Snezhanna Singleton, financial director for Denver's City Attorney, told us her office fields more than 600 claims and 100 lawsuits each year.

"Each lawsuit and claim is evaluated on its own merits to determine how to proceed," she wrote us. "Cases are settled for a variety of reasons, and the settlement of a lawsuit or claim does not necessarily mean that the City is liable for the claims alleged or admitting fault."

Police reform advocates say this is proof there's still work to do.

While some have linked the rise in payouts directly to Chief Paul Pazen, who recently announced his retirement, Newman said she feels the trend is more about ongoing and systemic problems with policing in general. 2020's protests may have been a once-in-a-generation occurrence, she said, but the police's handling of them were symptoms of larger problems.

"The protests, people characterize as an unprecedented event. But what isn't unprecedented is our police departments' inappropriate responses," she told us. "The response was predictable, given failures in training and supervision."

Not all of 2022's settlements were tied to the uprising in 2020. One had to do with an incident in 2019, when officers pummeled Justin Lecheminant in his backyard after he drove away from a traffic stop; he was awarded $450,000. Keilon Hill was awarded $100,000 after an officer called him a "turd" while responding to a fender bender; Hill alleged he was racially profiled. Brian Loma and Mikel Whitney were each awarded $64,001 after they were arrested for using bad words in 2018.

Robert Davis, head of the Taskforce to Reimagine Denver Policing, said the payouts are unconscionable.

"It is patently unfair that police departments are asking for more and more money, when they are the ones that are costing the taxpayers the most amount in payouts and lawsuits," he told us.

Denver Police regularly asks for more funding during the city's budgeting process.

Denver Police officers in riot gear walk onto block around the Capitol as they fill the lawn with tear gas to push protesters away. May 29, 2020. (Kevin J. Beaty/Denverite)

Both Davis and Newman said they hope a new mayoral administration will improve the city's police department and lessen the need for settlements. Denver will hold municipal elections in spring 2023.

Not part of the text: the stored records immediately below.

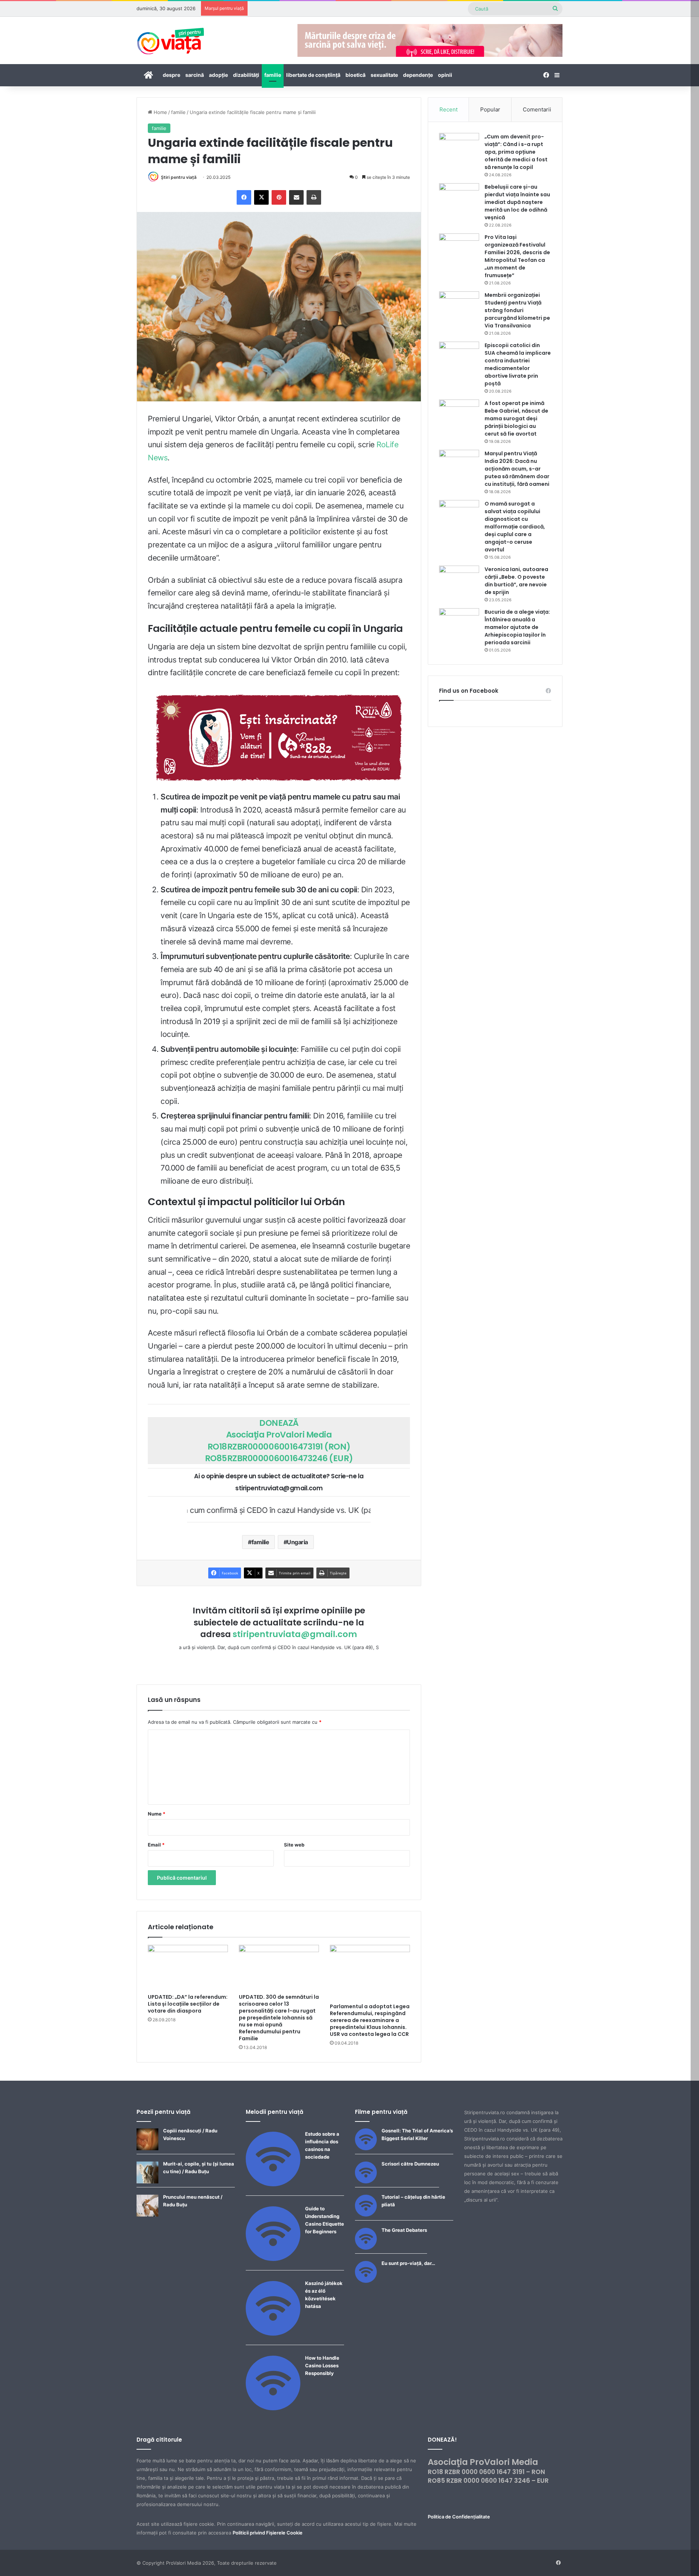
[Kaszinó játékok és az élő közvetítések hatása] (273, 2334)
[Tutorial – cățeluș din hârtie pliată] (366, 2215)
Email (156, 1845)
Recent (448, 109)
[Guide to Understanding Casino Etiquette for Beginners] (273, 2259)
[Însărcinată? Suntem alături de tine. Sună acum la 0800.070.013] (279, 737)
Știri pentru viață (179, 177)
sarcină (194, 75)
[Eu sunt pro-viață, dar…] (366, 2281)
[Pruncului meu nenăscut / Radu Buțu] (147, 2215)
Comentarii (537, 109)
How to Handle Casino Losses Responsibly (322, 2365)
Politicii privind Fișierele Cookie (268, 2533)
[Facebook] (244, 197)
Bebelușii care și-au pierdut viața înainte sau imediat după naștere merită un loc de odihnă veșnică (517, 202)
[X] (261, 197)
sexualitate (384, 75)
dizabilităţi (246, 75)
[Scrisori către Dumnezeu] (366, 2181)
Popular (490, 109)
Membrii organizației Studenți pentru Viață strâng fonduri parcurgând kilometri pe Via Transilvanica (517, 310)
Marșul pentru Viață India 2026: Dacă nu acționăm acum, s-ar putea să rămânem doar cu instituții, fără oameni (517, 469)
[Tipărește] (314, 197)
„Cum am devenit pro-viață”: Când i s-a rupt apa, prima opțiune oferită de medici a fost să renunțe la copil (516, 152)
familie (272, 75)
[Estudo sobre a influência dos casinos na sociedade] (273, 2184)
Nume (156, 1814)
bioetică (355, 75)
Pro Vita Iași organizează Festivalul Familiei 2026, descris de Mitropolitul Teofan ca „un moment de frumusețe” (517, 256)
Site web (294, 1845)
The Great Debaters (404, 2230)
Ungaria (297, 1542)
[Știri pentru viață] (171, 38)
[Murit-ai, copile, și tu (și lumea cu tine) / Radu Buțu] (147, 2181)
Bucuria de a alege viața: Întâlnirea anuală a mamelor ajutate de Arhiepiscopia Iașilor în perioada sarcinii (517, 627)
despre (171, 75)
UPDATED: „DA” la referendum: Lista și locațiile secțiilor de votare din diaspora (188, 2003)
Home (159, 112)
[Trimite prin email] (296, 197)
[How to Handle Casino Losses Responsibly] (273, 2408)
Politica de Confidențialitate (459, 2517)
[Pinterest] (279, 197)
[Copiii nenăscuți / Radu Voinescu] (147, 2148)
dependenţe (418, 75)
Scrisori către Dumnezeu (410, 2164)
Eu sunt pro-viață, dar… (408, 2263)
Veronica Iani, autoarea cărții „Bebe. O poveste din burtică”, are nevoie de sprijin (516, 581)
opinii (445, 75)
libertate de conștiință (313, 75)
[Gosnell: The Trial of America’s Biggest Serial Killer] (366, 2148)
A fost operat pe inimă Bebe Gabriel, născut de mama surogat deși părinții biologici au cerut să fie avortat (516, 418)
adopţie (218, 75)
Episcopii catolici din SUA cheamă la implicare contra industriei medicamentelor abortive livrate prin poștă (518, 364)
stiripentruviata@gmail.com (295, 1634)
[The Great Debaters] (366, 2248)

While Davis said his task force will not endorse any candidates, they plan to publish a report card on candidates' past actions and positions on police reform to help inform voters' choices.

"What I hope, more than anything, is that we will have a mayor and administration that actually engages with community in a meaningful way," he said. "I understand that we won't agree on all policies, but it's so important that people come to the table in good faith."

Davis' group was working with DPD on a reform effort back in 2020. The department ended their relationship with them under Director of Safety Murphy Robinson, but has since reengaged with Robinson's successor, Armando Saldate.

City Council president Jamie Torres speaks at the Far East Center's second Mid-Autumn Festival celebration. Westwood, Sept. 10, 2022.

Torres said anyone running for mayor will have a "glaring omission" in their platform if they don't talk in specifics about policing and public safety. She added Denver did do some work to curb police brutality in response to 2020's protests, like banning choke holds and requiring body cameras, but said rubber-stamping payouts to people harmed by the city's officers still bothers her.

"Sometimes it's not very satisfying," she said. "It's tough to see that, but I know that incrementally there are things that improved."

Update: The City Attorney's office answered a few more of our questions after this published, and we added some of that context.